**Directive 1:**
In the craft blog post, who made the Andean plying tool by hand?
**Directive 2:**
Reproduce the passage of the craft blog post that begins at the words "I am definitely" and ends after the words "hackle blending practice.)", with every word unchanged.
**Directive 3:**
Pick up the craft blog post after its last sentence and keep writing it.
### Selection
The wave isn’t as good as I’d have liked but hey ho! It’s my first seascape, first big wave and first lampshade, so overall I am still pretty happy with it. It will be on my computer desk on our landing so I’ll see it every time I come upstairs. That light is basically never switched on, so it won’t matter if it is too dark to see through.

I am definitely going to make another lampshade so will be ordering some kits and will do some paler colours for ceiling lamps and other lamps we have around the house where we need to actually see through them. My aim is to replace every lampshade in the house, because they are all super naff ones that were just in the house when we moved in, which was I think 13 years ago!!!! It’s like I knew I’d get the bug for making them.

I am also in the process of making a tide clock! More on that when it’s finished, but here’s a sneak peak of stage 1!

Andean plying tool aka Handy Andy

As previously mentioned, I won an Andean Plying tool from BritSpin last year. The tool has been handmade by a Mens Shed group in England.

Steps:-

Prep some fibre. (This is some merino and sari silk hackle blending practice.)
######
### Information shown
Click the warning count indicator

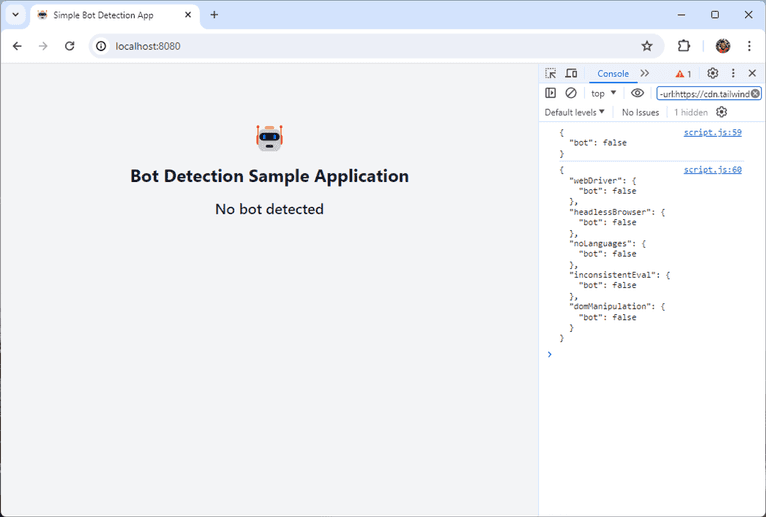click(x=683, y=74)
######
**Result 1:**
A Mens Shed group in England.

**Result 2:**
I am definitely going to make another lampshade so will be ordering some kits and will do some paler colours for ceiling lamps and other lamps we have around the house where we need to actually see through them. My aim is to replace every lampshade in the house, because they are all super naff ones that were just in the house when we moved in, which was I think 13 years ago!!!! It’s like I knew I’d get the bug for making them.

I am also in the process of making a tide clock! More on that when it’s finished, but here’s a sneak peak of stage 1!

Andean plying tool aka Handy Andy

As previously mentioned, I won an Andean Plying tool from BritSpin last year. The tool has been handmade by a Mens Shed group in England.

Steps:-

Prep some fibre. (This is some merino and sari silk hackle blending practice.)

**Result 3:**
Spin a single on either a spinning wheel or spindle.

Wrap the single around the Handy Andy (in the specific way, YouTube videos are better than any written instructions).

Remove the top peg on the tool, so it now looks like just a loop of yarn and put the tool somewhere nearby (I popped it between my knees upside down! No smutty comments please lol.

Take both ends of the single and attach to leading line on the spinning wheel or spindle and spin in opposite direction to create 2 ply.

It will be a good tool for taking on holiday with my spindle. It is pretty lightweight and less bulky than taking a yarn cake winder, which is an alternative way of winding a single into a loop that you can spin both ends of.

It’s Mundane Monday today where I mostly do housework and chores, so this is just a quick practice.

If you’d like me to write more information on how to wrap the single then let me know in the comments.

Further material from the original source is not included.